Job item:
Arrange all of the material below as a Markdown table with the columns Row and Line, giving each non-blank line its own row and skipping blank lines. Omit the pictures.

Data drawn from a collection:
□ □ □ □ □ □ □

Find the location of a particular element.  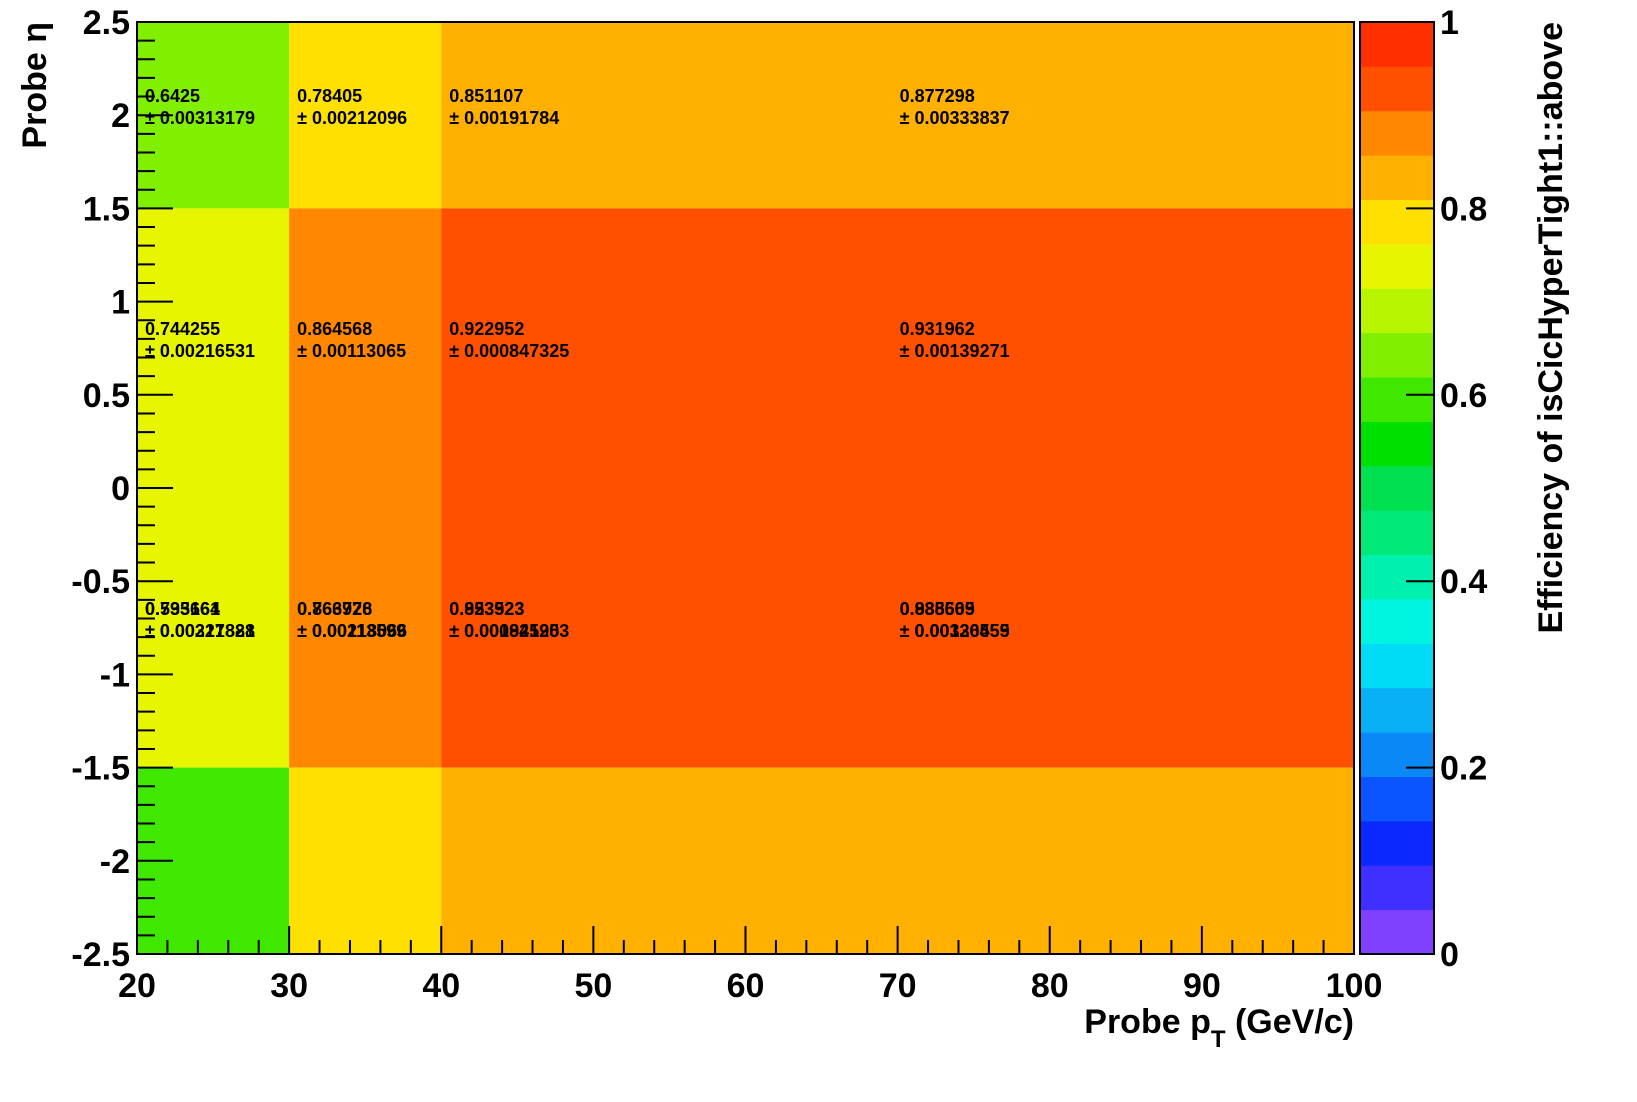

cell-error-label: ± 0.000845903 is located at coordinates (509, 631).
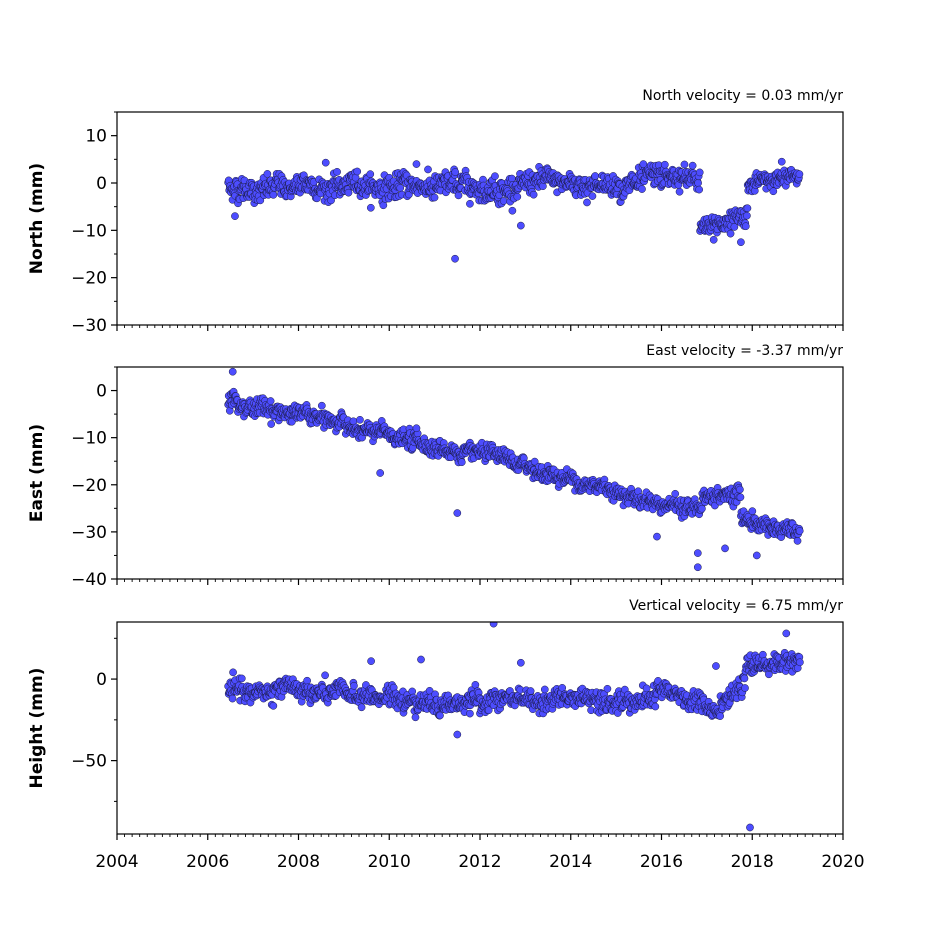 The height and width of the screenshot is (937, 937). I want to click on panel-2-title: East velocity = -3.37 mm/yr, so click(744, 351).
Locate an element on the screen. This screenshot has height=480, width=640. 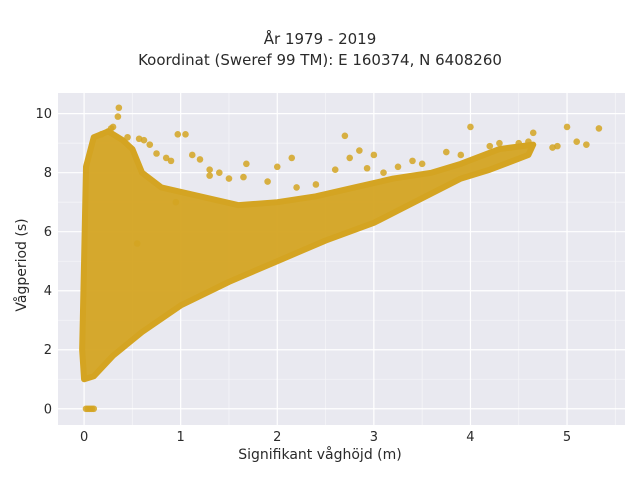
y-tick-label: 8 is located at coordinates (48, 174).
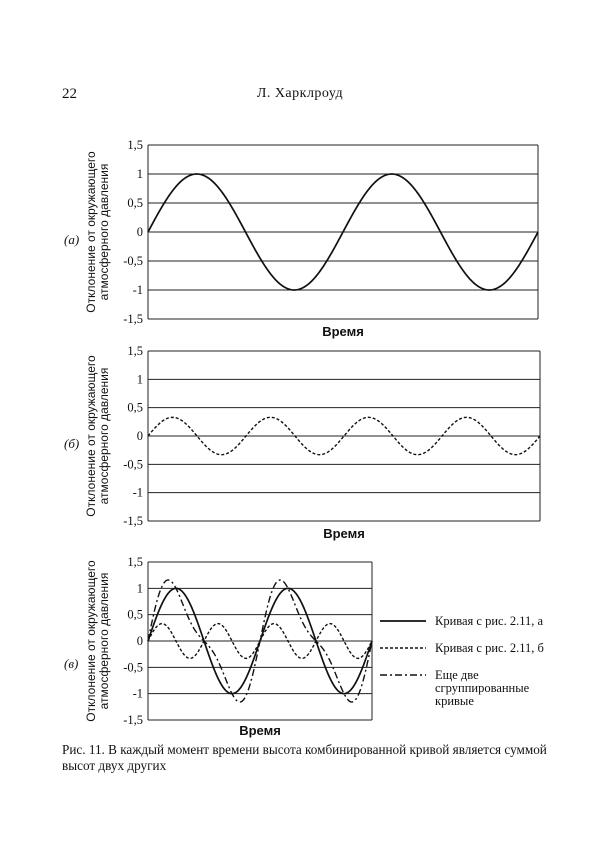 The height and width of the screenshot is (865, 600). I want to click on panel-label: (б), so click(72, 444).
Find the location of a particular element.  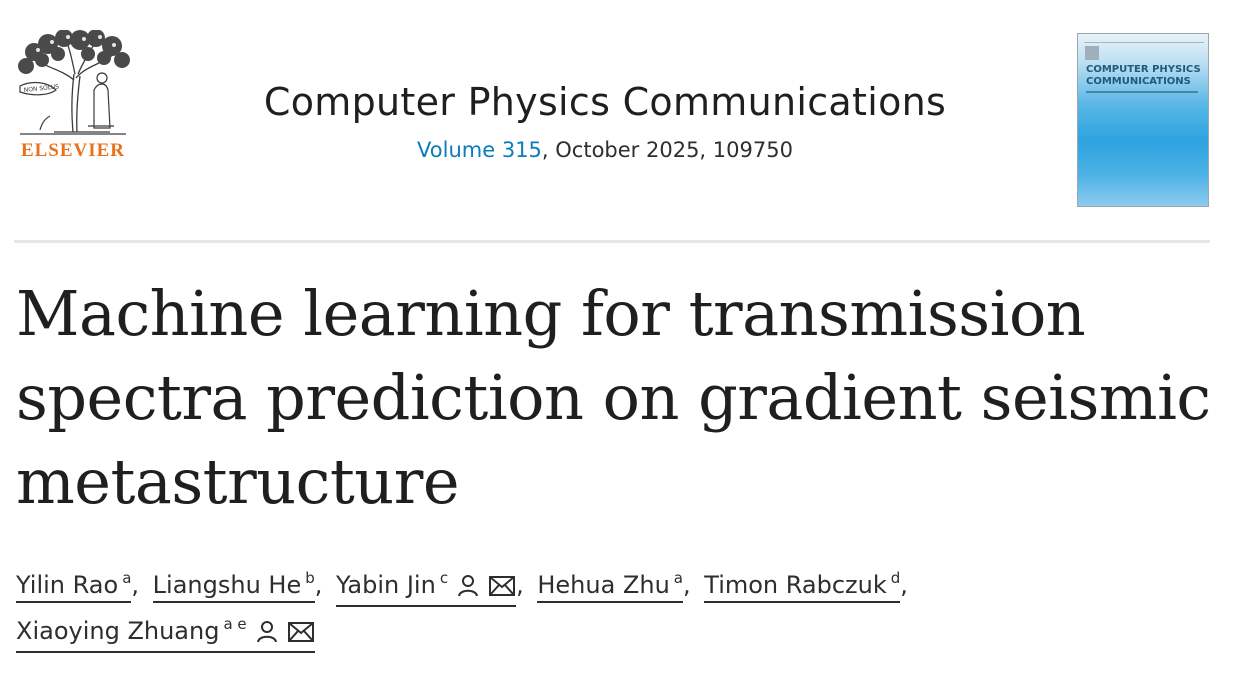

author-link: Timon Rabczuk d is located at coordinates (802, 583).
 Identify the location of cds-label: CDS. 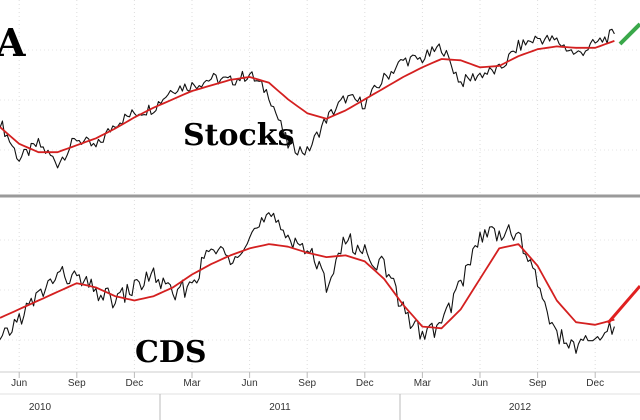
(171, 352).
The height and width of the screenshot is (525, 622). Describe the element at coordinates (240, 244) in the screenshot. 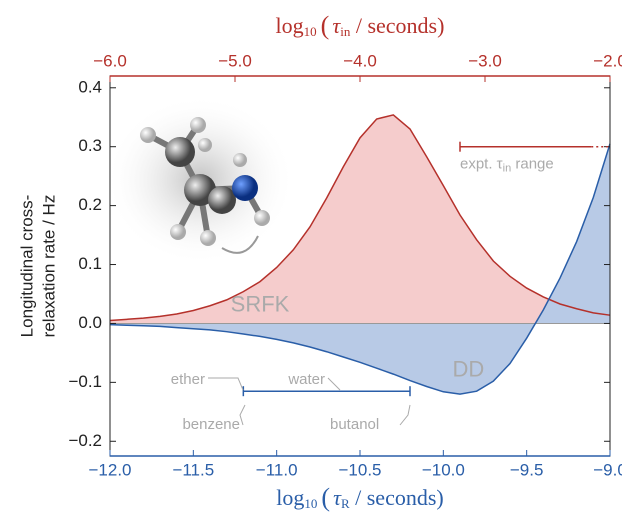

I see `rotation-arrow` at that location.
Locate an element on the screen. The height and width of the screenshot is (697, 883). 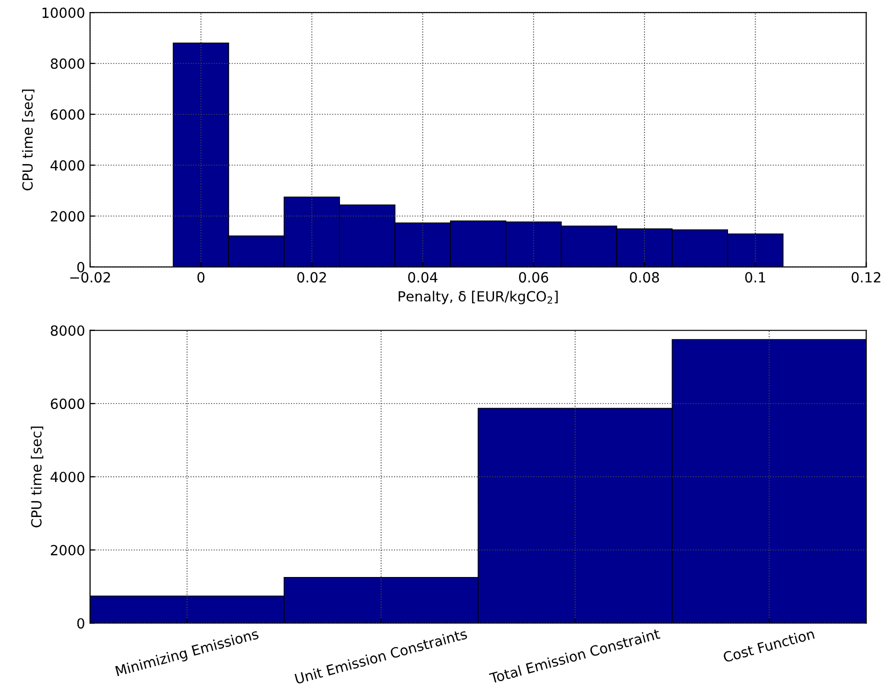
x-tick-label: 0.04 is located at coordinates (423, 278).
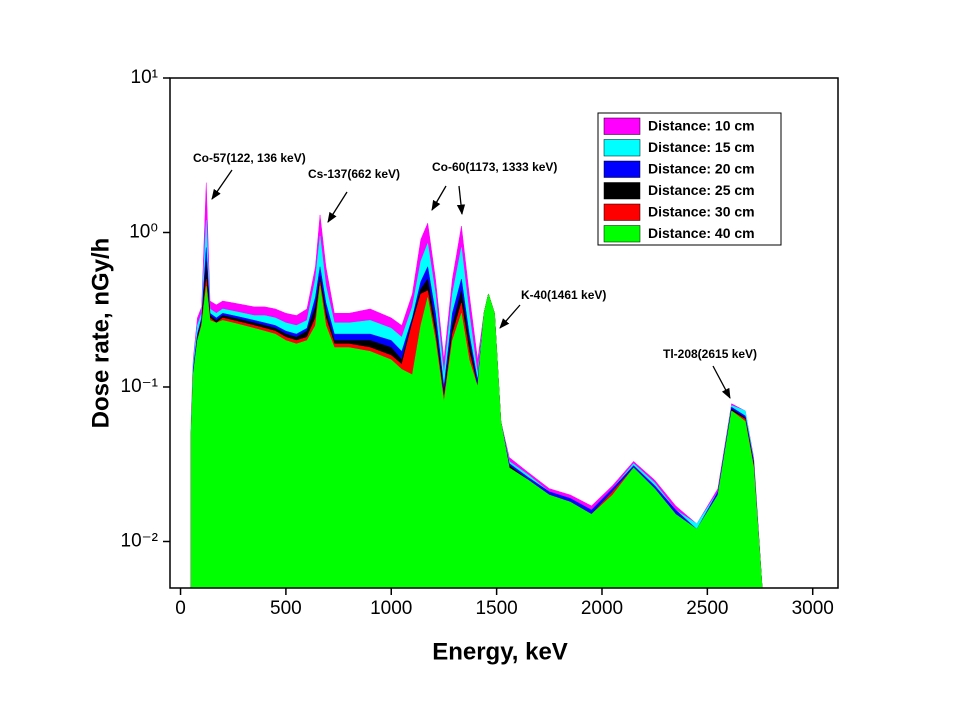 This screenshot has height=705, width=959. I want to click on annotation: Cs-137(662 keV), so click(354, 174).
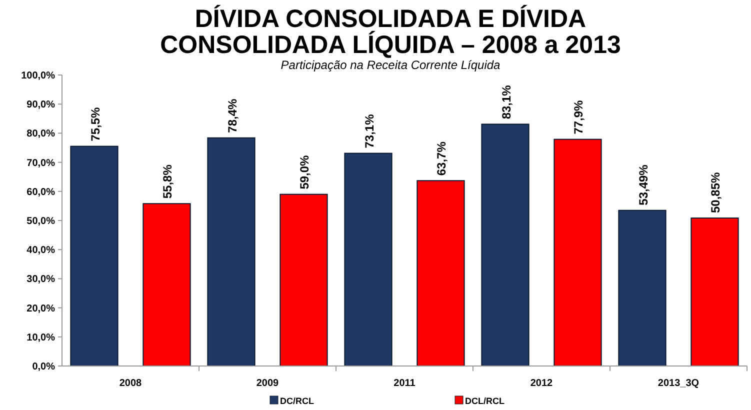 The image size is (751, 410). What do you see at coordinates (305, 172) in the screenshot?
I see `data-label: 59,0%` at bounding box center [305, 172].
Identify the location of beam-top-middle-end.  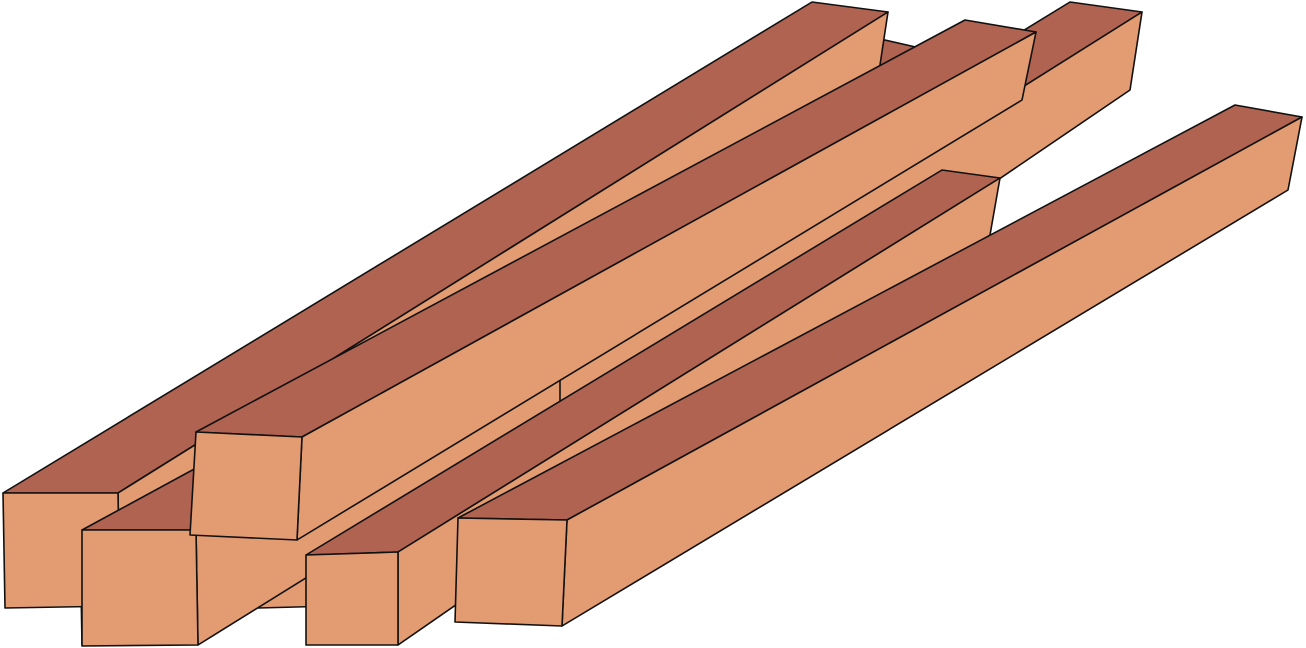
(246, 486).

□ □ □ □ □ □ □

Exercise output:
| Row | Line |
|---|---|
| 1 | Find the location of a particular element.   |
| 2 | cell-error-label: ± 0.000845903 is located at coordinates (509, 631). |
| 3 |  The height and width of the screenshot is (937, 937). I want to click on panel-2-title: East velocity = -3.37 mm/yr, so click(744, 351). |
| 4 | Locate an element on the screen. This screenshot has height=480, width=640.  |
| 5 | y-tick-label: 8 is located at coordinates (48, 174). |
| 6 |  The height and width of the screenshot is (865, 600). I want to click on panel-label: (б), so click(72, 444). |
| 7 | Find the location of a particular element.   |
| 8 | author-link: Timon Rabczuk d is located at coordinates (802, 583). |
| 9 |  Identify the location of cds-label: CDS.  |
| 10 | (171, 352). |
| 11 | The height and width of the screenshot is (525, 622). Describe the element at coordinates (240, 244) in the screenshot.  |
| 12 | I see `rotation-arrow` at that location. |
| 13 | Locate an element on the screen. The height and width of the screenshot is (697, 883).  |
| 14 | x-tick-label: 0.04 is located at coordinates (423, 278). |
| 15 |  This screenshot has height=705, width=959. I want to click on annotation: Cs-137(662 keV), so click(354, 174). |
| 16 |  The image size is (751, 410). What do you see at coordinates (305, 172) in the screenshot? |
| 17 | I see `data-label: 59,0%` at bounding box center [305, 172]. |
| 18 | Identify the location of beam-top-middle-end.   |
| 19 | (246, 486). |